- _ABOUT THIS TASK_: A single number is the answer: the count of lines below that contain "Expand".

- _PROVIDED DATA_:
/---
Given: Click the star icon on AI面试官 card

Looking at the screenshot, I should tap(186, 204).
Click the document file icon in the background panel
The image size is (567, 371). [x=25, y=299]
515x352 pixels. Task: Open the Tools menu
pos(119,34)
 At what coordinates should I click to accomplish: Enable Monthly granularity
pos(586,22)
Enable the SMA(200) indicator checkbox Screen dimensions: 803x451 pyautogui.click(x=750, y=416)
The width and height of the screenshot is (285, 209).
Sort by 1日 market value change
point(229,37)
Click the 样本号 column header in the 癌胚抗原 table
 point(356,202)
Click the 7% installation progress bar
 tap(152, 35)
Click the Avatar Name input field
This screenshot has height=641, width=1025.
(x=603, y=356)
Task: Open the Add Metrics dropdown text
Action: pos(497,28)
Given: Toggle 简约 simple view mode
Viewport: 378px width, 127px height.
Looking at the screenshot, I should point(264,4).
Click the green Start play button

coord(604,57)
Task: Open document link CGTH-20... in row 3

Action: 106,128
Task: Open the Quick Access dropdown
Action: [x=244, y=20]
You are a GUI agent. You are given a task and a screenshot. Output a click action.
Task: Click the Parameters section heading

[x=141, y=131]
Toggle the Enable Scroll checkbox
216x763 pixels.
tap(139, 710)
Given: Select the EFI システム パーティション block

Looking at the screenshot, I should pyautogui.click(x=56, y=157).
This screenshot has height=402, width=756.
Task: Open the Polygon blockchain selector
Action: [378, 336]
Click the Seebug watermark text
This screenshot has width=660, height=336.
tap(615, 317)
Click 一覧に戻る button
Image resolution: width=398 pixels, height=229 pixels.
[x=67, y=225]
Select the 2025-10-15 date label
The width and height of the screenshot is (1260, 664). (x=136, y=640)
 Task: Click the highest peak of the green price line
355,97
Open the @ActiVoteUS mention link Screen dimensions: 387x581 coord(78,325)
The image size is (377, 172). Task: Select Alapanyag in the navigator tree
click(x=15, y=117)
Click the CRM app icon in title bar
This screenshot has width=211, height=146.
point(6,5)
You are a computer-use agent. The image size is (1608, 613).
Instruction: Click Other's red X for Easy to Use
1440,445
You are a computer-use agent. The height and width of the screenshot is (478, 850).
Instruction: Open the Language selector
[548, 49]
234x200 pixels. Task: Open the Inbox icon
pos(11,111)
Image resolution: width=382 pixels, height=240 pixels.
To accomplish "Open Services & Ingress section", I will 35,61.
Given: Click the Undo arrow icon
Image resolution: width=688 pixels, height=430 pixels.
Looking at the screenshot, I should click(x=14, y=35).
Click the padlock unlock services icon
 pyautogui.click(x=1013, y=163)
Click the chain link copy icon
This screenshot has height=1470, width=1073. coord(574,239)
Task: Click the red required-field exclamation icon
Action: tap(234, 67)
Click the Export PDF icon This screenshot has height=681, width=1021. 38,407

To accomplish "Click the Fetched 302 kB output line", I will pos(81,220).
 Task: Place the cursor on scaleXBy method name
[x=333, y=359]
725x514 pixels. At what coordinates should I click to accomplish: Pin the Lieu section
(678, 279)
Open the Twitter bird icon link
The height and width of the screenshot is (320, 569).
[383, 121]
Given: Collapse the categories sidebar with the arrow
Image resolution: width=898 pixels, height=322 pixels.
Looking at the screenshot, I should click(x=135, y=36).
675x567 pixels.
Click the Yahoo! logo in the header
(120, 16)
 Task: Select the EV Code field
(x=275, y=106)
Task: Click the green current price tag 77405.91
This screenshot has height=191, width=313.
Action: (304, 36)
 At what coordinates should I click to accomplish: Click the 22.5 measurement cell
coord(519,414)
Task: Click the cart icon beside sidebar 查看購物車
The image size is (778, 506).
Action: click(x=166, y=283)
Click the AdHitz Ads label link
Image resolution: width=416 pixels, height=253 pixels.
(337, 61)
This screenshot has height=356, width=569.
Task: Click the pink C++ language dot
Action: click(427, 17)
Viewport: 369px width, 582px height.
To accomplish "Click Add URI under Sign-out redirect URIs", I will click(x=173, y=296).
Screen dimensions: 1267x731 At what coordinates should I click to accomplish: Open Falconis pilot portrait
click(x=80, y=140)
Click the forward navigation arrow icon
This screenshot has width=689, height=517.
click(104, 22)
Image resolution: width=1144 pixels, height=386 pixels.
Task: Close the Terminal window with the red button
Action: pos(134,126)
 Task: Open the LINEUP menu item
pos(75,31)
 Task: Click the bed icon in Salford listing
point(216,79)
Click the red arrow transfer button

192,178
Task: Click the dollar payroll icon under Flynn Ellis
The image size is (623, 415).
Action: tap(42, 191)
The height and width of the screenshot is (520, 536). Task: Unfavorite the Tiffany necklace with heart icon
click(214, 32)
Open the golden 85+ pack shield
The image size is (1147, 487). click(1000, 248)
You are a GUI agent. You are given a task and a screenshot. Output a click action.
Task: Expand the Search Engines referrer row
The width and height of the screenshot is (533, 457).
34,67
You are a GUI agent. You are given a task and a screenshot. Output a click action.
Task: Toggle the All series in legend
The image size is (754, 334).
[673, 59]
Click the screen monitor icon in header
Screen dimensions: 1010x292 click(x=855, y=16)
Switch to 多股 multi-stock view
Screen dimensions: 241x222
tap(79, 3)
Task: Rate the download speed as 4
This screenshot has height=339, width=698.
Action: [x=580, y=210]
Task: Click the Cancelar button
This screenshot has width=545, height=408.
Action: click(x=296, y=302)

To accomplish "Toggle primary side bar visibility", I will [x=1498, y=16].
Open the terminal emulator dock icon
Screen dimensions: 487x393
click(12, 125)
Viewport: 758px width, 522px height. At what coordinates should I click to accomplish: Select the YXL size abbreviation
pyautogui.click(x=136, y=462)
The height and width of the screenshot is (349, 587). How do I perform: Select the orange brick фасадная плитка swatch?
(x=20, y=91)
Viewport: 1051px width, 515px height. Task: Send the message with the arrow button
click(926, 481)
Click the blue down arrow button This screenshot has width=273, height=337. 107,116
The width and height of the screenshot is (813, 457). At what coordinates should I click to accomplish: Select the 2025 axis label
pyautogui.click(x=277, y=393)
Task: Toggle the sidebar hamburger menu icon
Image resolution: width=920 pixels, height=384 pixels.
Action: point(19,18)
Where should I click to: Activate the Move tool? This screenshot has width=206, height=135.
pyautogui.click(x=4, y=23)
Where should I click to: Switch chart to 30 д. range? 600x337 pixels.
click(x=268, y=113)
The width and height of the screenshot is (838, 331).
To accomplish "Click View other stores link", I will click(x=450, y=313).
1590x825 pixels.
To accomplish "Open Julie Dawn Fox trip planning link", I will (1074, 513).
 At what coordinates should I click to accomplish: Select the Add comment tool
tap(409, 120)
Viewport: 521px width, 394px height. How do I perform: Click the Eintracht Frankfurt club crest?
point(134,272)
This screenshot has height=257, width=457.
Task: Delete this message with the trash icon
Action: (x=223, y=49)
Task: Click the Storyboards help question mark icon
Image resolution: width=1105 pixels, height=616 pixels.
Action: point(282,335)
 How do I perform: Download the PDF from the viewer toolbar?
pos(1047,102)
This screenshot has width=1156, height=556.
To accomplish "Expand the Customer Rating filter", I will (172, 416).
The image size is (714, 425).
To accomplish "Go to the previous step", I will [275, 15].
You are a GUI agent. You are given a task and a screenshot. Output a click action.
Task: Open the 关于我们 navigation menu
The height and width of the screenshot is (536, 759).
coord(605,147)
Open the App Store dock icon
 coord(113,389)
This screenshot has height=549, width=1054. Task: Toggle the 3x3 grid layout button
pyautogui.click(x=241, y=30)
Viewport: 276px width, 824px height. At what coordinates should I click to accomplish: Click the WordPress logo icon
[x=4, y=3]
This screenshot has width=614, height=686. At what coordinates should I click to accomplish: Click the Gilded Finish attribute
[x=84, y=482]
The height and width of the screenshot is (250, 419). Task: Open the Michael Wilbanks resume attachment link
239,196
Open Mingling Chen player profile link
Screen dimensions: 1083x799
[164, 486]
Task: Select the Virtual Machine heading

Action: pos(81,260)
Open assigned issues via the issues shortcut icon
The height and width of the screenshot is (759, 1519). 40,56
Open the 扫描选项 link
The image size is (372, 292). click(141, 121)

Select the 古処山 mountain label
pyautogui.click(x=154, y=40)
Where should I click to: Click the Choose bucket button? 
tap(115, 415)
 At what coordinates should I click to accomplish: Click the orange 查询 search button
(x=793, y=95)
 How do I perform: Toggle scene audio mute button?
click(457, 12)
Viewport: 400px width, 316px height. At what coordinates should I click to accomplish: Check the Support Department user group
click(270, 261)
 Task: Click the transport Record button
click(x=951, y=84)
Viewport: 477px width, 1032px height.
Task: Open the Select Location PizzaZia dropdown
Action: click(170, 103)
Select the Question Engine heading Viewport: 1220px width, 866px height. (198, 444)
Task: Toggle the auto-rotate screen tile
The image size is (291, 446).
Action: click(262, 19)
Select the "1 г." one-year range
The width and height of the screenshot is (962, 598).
\---
- _SOLUTION FOR THIS TASK_: 2